また、動画では選手達にHoloLensを使った感想もインタビューしています。HoloLensはケーブルによって動きを制御されず3Dのコンテンツを表示することができるので選手達の間でも好評のようです。
以下はHoloLensを使用している選手達の声です。
ナバス(GK):
HoloLensは遊ぶことができるし、効率的な作業にも使用できます。
気分転換にも良いデバイスです。
ナチョ(DF):
監督や技術スタッフがフィールドで使うことによって、このデバイスはより価値を発揮すると確信しています。

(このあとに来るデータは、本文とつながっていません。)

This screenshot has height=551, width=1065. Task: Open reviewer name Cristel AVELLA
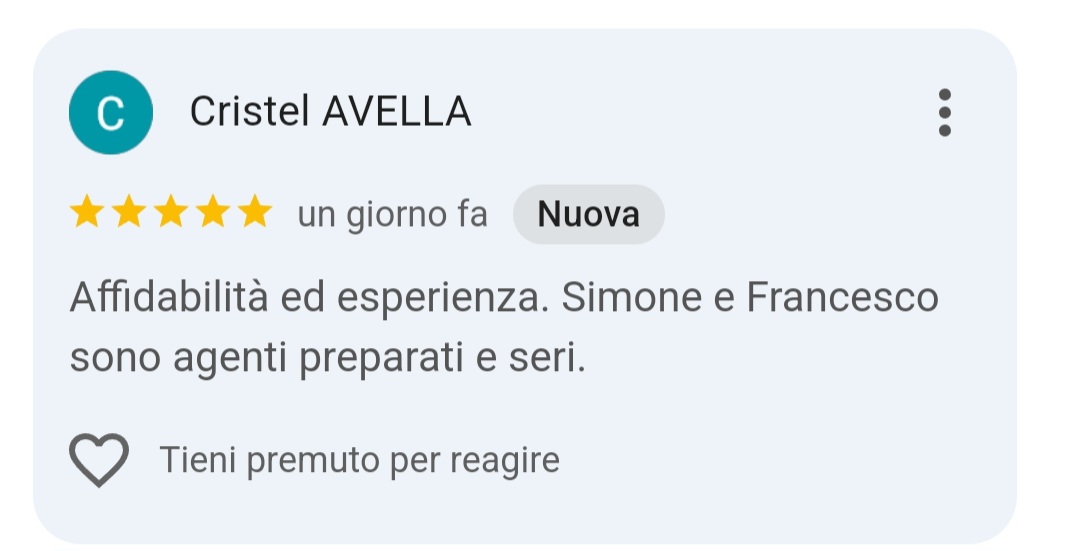pos(330,111)

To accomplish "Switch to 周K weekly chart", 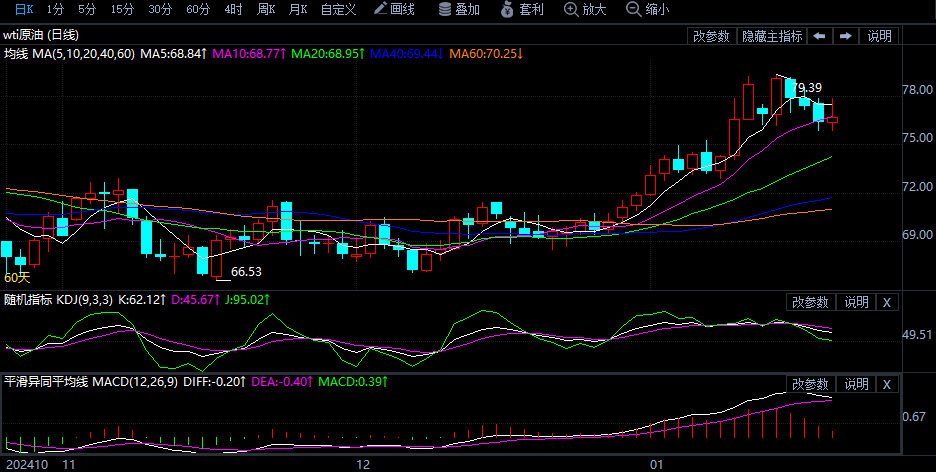I will (265, 9).
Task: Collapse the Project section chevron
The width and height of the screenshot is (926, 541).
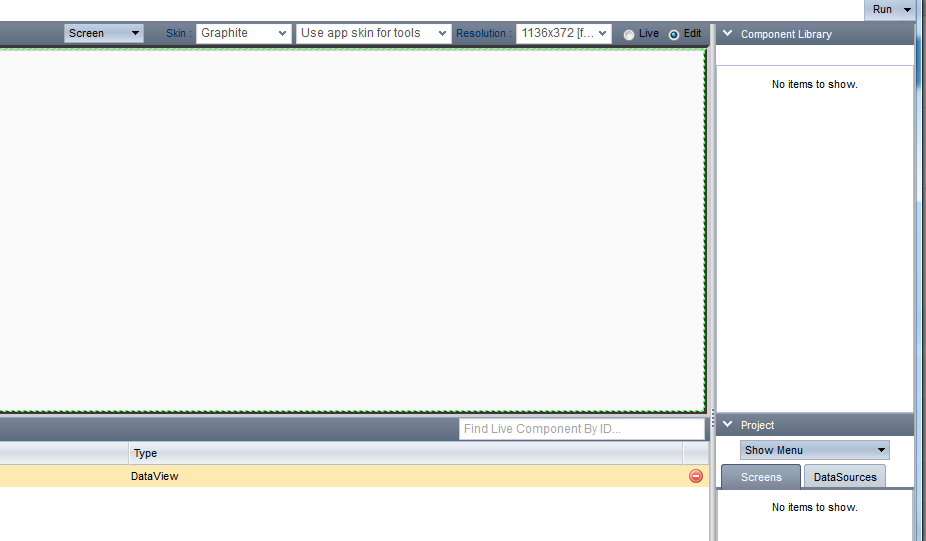Action: coord(727,425)
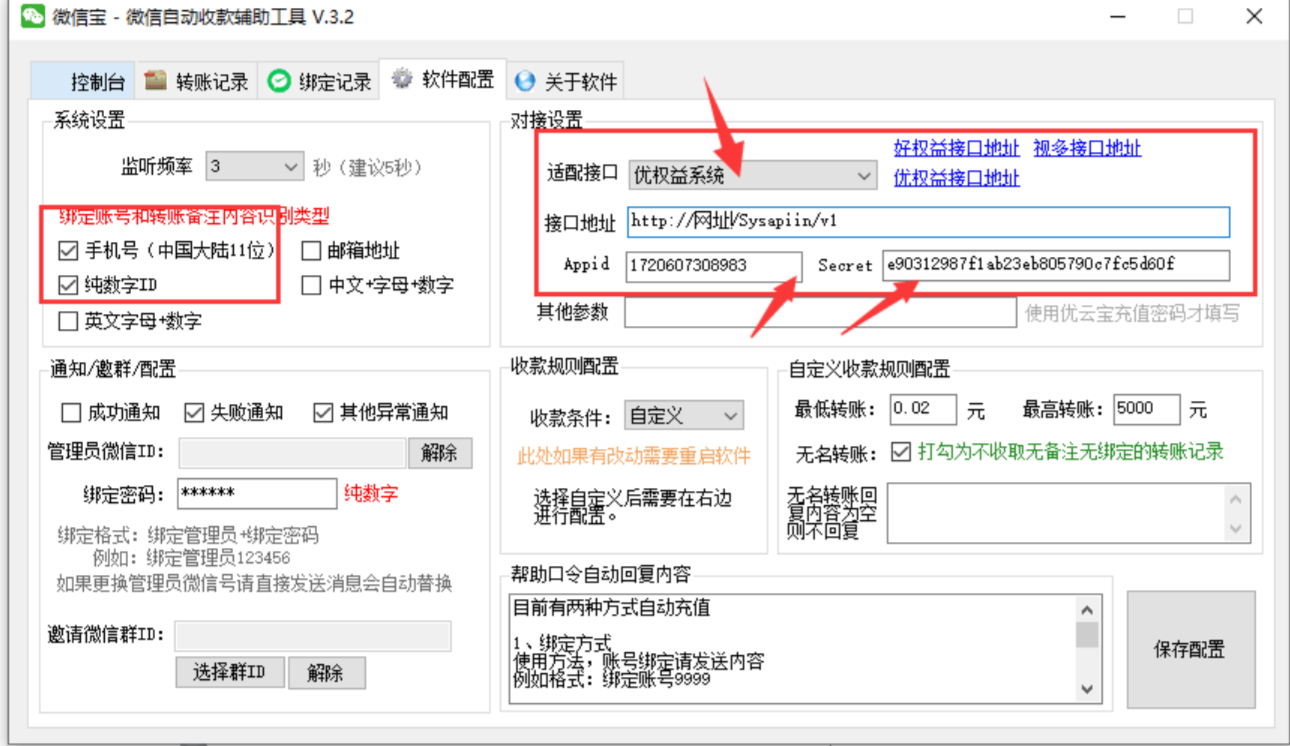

例えばリアルタイムでトレーニングデータを取得するなど、HoloLensによって技術的な進化が起こるでしょう。
カシージャ(GK):
HoloLensを装着することによって、残念ながらベルナベウ・スタジアムに来れなかった人でも体感的に私たちのグローブ超しのようなすごく近い場所に来ることができるようになるのではないかと思います。
ベンゼマ(FW):
このことは若い世代にとって、とても重要なマイルストーンで、今後が楽しみです。
空中をタップするとスター選手が出てきたり、3Dで立体化された選手が隣に来るようなことができれば面白いのではないかと思います。
マジョラル(FW):
私たちはすごい時代に生きています。
HoloLensによってファンをすごく身近に感じ、また、ファンも私たち選手と同じような体験を共有できるでしょう。
マルセロ(DF):
技術の急速な発展で未来は予測不可能です。
私にも分かりません。しかし、これはすごいものです。
私見
日本でも楽天がスポンサーを務めるバルセロナの選手達をMRを使って立体化していましたが、今後はもしかしたらレアル・マドリードでも同様にMRを使ったコンテンツが出たり、試合現場やトレーニングで活用される日がそう遠くないのかもしれません。